Synergy exists between the Lean Project Delivery System and ISO 21500. Both systems allow sequences and the adaptation of processes to be carried out in a flexible way. This flexibility in input, output, stages, tools, and techniques would allow the incorporation of other additional elements to those commonly used in the conversion of conventional processes. There are opportunities for further research in this area that should be developed as soon as possible.


1. Lean Construction Institute. (2015). ‘Lean Project Delivery Glossary’. Lean Construction Institute, available at: (January 14, 2015).

2. Ballard, G. (2000). ‘Lean Project Delivery System’, Lean Construction Institute. White Paper-8 (Revision 1). Lean Construction Institute.

3. Ballard, G. (2008). ‘The Lean Project Delivery System: An Update’. Lean Construction Journal, Issue (2008) 1-19.

4. Smith, R., Mossman, A. & Emmitt, S. (2011). ‘Lean and Integrated Project Delivery’. Lean Construction Journal, Issue (2011) 1-16.

5. Alarcón, L.F., Mesa, H. & Howell, G. (2013). 'Characterization of Lean Project Delivery' In:, Formoso, C.T. & Tzortzopoulos, P., 21th Annual Conference of the International Group for Lean Construction.

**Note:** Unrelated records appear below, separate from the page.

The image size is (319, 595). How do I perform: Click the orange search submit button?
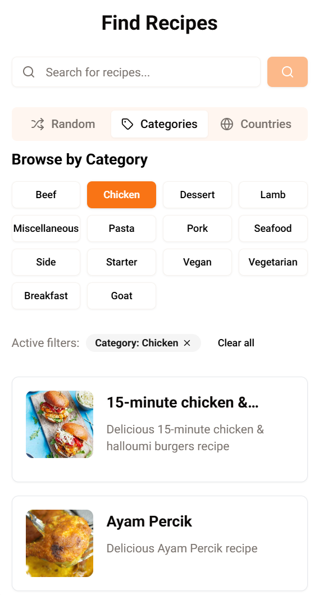click(x=288, y=72)
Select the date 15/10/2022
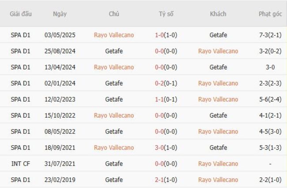Screen dimensions: 287x189 60,116
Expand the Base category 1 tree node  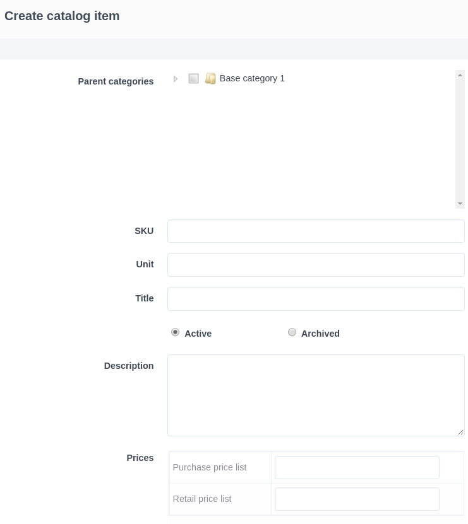point(176,79)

Fortaleza, Brazil, 31-2 Aug 2013.

6. Schöttle, A. (2015). ‘What is the Lean Project Delivery System?’. Lean Construction Blog, available at: < http://leanconstructionblog.com/> (April 30, 2016).

7. International Standards Office. (2012). ‘ISO 21500:2012. Guidance on Project Management’. Geneva: ISO.

8. Brioso, X. (2015). ‘Integrating ISO 21500 Guidance on Project Management, Lean Construction and PMBOK’. Procedia Engineering, 123 (2015) 76 – 84.

9. Diekmann, J.E. et al. (2004). ‘Application of Lean Manufacturing Principles to Construction’, Construction Industry Institute - The University of Texas at Austin.